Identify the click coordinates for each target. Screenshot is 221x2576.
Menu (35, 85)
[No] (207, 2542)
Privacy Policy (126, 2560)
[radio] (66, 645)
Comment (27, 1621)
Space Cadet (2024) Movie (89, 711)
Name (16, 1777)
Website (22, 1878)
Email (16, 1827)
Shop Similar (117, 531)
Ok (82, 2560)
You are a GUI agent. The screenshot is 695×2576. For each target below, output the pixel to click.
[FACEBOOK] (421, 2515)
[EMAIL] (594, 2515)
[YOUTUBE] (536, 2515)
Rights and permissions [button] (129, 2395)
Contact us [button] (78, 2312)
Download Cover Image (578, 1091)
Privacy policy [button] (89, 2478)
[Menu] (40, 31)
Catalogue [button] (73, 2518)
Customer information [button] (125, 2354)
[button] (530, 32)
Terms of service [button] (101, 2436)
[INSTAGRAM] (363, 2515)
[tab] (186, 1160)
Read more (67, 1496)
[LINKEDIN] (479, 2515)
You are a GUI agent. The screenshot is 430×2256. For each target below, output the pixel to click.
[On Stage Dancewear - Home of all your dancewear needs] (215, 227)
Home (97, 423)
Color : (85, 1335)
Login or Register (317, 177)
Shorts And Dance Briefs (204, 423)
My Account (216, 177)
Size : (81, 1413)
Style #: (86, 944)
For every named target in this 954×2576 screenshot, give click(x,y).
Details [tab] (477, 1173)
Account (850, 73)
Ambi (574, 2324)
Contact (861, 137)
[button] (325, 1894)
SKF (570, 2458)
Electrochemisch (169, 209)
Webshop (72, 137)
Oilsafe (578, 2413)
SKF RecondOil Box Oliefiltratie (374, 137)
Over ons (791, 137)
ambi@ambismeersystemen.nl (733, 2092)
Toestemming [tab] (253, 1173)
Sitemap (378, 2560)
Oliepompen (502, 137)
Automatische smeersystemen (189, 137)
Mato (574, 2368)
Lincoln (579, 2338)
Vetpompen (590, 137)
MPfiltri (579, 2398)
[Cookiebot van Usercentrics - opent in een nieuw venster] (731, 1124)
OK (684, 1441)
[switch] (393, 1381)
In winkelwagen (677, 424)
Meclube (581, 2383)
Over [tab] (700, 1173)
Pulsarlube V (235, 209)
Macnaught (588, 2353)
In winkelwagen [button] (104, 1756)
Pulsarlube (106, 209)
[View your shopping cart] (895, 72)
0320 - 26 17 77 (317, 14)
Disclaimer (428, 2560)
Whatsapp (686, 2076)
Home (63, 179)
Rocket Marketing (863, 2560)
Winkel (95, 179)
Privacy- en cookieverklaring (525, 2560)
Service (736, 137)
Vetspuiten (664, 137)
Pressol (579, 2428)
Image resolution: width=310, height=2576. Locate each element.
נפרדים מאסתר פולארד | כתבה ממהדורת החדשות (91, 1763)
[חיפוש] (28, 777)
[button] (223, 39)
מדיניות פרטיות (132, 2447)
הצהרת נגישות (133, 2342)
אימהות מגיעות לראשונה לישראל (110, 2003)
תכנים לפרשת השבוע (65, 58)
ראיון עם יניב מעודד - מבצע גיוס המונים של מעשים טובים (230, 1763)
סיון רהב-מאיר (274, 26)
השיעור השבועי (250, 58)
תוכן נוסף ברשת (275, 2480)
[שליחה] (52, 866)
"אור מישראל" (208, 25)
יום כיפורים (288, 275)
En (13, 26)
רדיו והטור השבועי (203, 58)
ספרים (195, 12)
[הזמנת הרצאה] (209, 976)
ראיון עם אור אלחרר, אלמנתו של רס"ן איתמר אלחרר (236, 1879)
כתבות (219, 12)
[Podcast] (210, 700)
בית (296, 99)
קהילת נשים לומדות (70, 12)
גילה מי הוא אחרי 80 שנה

* * *

* **What needs to be done**
Output the lines above exactly, but only those between the line holding "Privacy- en cookieverklaring (525, 2560)" and the line holding "הצהרת נגישות (133, 2342)", inclusive.

* **Response for this exercise**
Privacy- en cookieverklaring (525, 2560)
Service (736, 137)
Vetspuiten (664, 137)
Pressol (579, 2428)
Image resolution: width=310, height=2576. Locate each element.
נפרדים מאסתר פולארד | כתבה ממהדורת החדשות (91, 1763)
[חיפוש] (28, 777)
[button] (223, 39)
מדיניות פרטיות (132, 2447)
הצהרת נגישות (133, 2342)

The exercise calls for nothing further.